Se l’espressione non fosse terribilmente abusata vi direi che si tratta di un romanzo di formazione, ma non sarebbe una definizione del tutto corretta. “Domani no” parla delle cadute e delle risalite di Ernesto, ma c’è dell’altro, parla di come si può sentire un giovane che vive nell’Italia dalla fine degli anni 90 ad oggi. Sullo sfondo, ma ben in rilievo, c’è la politica, la situazione disastrosa in cui versa il paese in cui viviamo, ma soprattutto io ho percepito la rabbia, la disillusione, l’arroganza, la speranza nei proprio sogni, il dover affrontare la vita adulta, lo scontro con l’autorità e molto altro.
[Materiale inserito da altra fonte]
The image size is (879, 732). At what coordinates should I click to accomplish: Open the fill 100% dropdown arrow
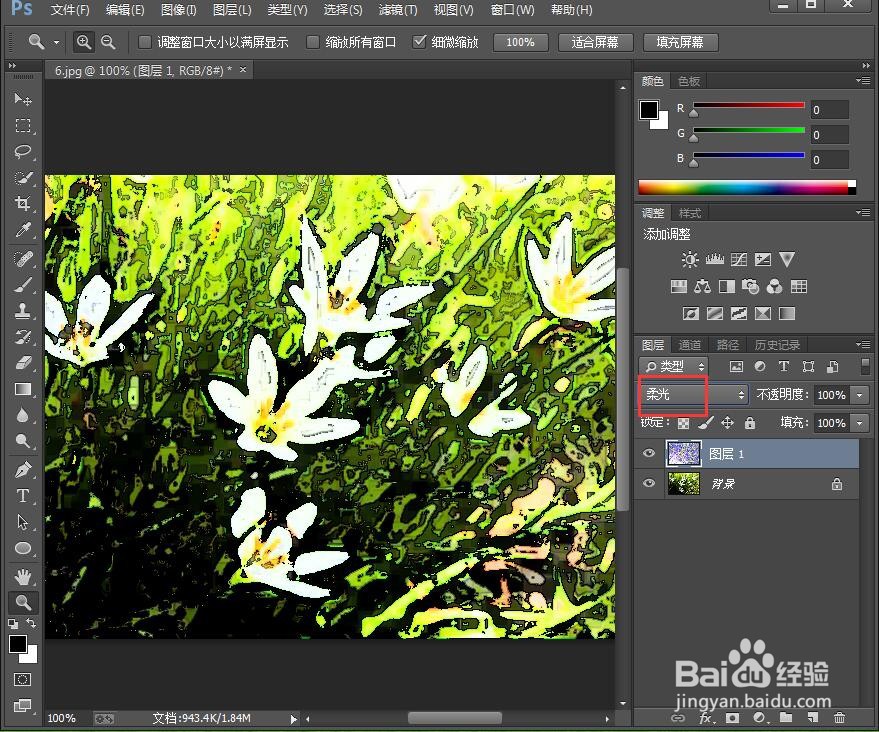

C’è un distillato dell’adolescenza e altro ancora. Amore, amicizia, sesso (e ora che vi ho parlato del sesso tutti a comprare il libro).

“Domani no” mi ha fatto riprovare emozioni che erano ormai sopite. Mi ha fatto ricordare di quale meraviglioso e folle periodo sia l’adolescenza, un periodo in cui ci si nutre di sogni che poi però in pochi sono in grado di realizzare. Ho ritrovato in questo libro la freschezza della scrittura del Nick Hornby di “Alta Fedeltà” e pur sapendo di espormi parecchio con questa affermazione non me ne pento. C’è, nel modo di scrivere di Carriero una capacità di arrivare dritto al lettore in maniera sincera, direi quasi pura. Una capacità di raccontare una storia ed esporre i fatti in uno sviluppo coerente anche quando parla di amori che non sono, amori che non saranno e amori che non si sa bene perché.
E’ per questo che gli si possono perdonare alcuni dialoghi un po’ forzati messi in bocca ai protagonisti forse per portare avanti una tesi a cui lo scrittore stesso tiene molto. E passano in secondo piano anche alcuni (pochi in verità) spiegoni (quei momenti in cui lo scrittore ferma quasi la storia, si rivolge in camera e spiega alcuni punti del libro quasi a voler risparmiare tempo o a voler esplicitare concetti e informazioni che altrimenti dovrebbe estrapolare da sé il lettore) nel quale Carriero e non Ernesto, ci spiega cos’è la Wayo, chi sono Brusteghi e il Divo e ci fornisce altre informazioni di contorno.

Mi accorgo di non avere detto molto della trama, un po’ perché la potete recuperare su internet e un po’ perché la trama l’avete probabilmente già vissuta voi, vi è bastato essere stati giovani.

Il libro è pubblicato dalla casa editrice Gelsorosso che io non conoscevo e che mi perdonerà, spero, se mi permetto di augurare a Carriero di riuscire a pubblicare con una casa editrice che gli fornisca maggiore visibilità. Qui non ci si permette di insegnare il lavoro a nessuno, come direbbe il buon Andrea Ceravolo, ma si spera solo che come per Ernesto, la via tortuosa sia pure quella più fruttuosa.
E per ultimo, vi lascio un ulteriore motivo per cui vi potrebbe piacere leggere questo libro.
Se volete riassaporare il gusto degli anni in cui tutto vi sembrava possibile, in cui c’eravate voi contro il mondo, vi sentivate diversi, incompresi, combattenti solitari di una causa che ora difficilmente riuscireste a spiegare, allora, “Domani No” è il libro che fa per voi.